Türkiye, son yüz yılda ilk kez Ortadoğu’daki çatışmaların bu kadar içinde. Çünkü İsrail’in ABD ve Avrupa ile birlikte Gazze’de yürüttüğü Soykırım, hemen ardından Lübnan’a başlattığı işgal, Irak ve Suriye’de PKK/YPG ortaklığı ile Türkiye sınırlarına kadar yayılmış bir savaş haritasını önümüze koydu. (…)
Çünkü artık ülkelerin sınırlarının koruma kalkanı oluşturması bundan sonra hiçbir şekilde mümkün olmayacak. Dolayısıyla büyük hesaplaşmaların mutlaka sınırların çok ötesinde yapılması gerekir.
Türkiye’nin Libya, Karabağ, Somali, Balkanlar, Basra Körfezi ve Afrika’nın birçok ülkesindeki askeri varlığı bu aklın göstergesidir. Biz buna “tarih yapıcı, coğrafya inşa edici imparatorluklar aklı” diyoruz. Yüzyıllara dayanan siyasi genetik diyoruz.
Öyleyse, İsrail’den kuzeye doğru gelen işgal, Doğu Akdeniz’de, Ege’de, Rum Kesimi’nde Türkiye’yi hedef alan askeri yığınak bu iradeyi Suriye’de acilen hareket geçmeye mecbur bırakır. Tam da bu dönemde, bir kez daha yaşanacak ihmal, Anadolu’yu büyük tehdit altına sokacaktır.

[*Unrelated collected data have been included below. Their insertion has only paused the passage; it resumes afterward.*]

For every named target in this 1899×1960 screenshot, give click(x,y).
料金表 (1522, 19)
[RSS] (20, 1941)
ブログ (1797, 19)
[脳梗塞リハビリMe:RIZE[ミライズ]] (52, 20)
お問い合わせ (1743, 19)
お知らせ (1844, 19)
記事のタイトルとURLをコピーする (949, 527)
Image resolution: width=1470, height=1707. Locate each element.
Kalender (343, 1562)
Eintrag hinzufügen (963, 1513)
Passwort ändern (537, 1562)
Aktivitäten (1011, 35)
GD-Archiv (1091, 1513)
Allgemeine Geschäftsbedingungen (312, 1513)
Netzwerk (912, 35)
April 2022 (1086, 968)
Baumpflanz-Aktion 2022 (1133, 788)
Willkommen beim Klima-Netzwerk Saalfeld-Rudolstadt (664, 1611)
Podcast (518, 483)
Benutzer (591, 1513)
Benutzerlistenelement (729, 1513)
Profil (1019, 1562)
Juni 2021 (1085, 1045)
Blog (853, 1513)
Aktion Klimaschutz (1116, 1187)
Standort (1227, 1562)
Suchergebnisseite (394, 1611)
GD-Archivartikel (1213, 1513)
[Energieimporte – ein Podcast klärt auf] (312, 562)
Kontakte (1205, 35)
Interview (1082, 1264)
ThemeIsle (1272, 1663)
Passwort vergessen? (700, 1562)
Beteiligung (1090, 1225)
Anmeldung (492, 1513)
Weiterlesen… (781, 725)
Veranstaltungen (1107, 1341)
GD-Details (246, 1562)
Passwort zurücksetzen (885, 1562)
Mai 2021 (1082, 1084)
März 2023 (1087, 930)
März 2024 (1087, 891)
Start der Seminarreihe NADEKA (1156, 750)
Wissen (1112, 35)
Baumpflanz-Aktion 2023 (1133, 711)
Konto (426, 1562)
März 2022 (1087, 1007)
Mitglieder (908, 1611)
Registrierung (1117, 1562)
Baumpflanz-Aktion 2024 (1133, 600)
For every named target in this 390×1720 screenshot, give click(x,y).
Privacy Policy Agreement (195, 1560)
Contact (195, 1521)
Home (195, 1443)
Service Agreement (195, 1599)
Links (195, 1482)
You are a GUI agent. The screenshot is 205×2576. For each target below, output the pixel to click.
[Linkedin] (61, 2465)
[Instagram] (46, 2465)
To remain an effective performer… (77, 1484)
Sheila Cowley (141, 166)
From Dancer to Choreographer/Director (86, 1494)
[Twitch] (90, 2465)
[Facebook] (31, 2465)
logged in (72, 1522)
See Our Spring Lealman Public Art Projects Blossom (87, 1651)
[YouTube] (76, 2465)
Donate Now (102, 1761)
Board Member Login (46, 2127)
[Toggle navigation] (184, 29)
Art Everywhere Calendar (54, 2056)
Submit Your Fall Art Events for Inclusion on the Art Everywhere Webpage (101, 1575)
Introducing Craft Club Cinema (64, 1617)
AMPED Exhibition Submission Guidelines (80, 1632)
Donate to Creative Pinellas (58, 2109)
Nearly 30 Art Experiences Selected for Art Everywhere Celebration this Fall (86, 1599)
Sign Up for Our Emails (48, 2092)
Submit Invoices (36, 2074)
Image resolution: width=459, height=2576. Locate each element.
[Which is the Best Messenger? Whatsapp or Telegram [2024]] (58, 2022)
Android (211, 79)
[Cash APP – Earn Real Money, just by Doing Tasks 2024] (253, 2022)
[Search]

Türkiye, Cumhuriyet tarihi boyunca hiçbir zaman böyle bir “varoluşsal hesaplaşma” ile yüzleşmedi. Ancak yüzleşeceğini bildiği için coğrafyanın geniş sınırlarına açıldı, tehditleri Anadolu’dan uzaklaştırdı. Ama Suriye ve Güney sınırı en zayıf alan olarak kaldı
Terör Koridoru’nu ve Davut Koridoru’nu etkisizleştirecek kalıcı müdahale artık ertelenemez hale gelmiştir. Hiçbir siyasi öncelik, hiçbir iç politik hesap bu bölgesel büyük kuşatmanın, küresel güç kaymalarının yol açtığı çatışmaların üstünde değildir, olamaz.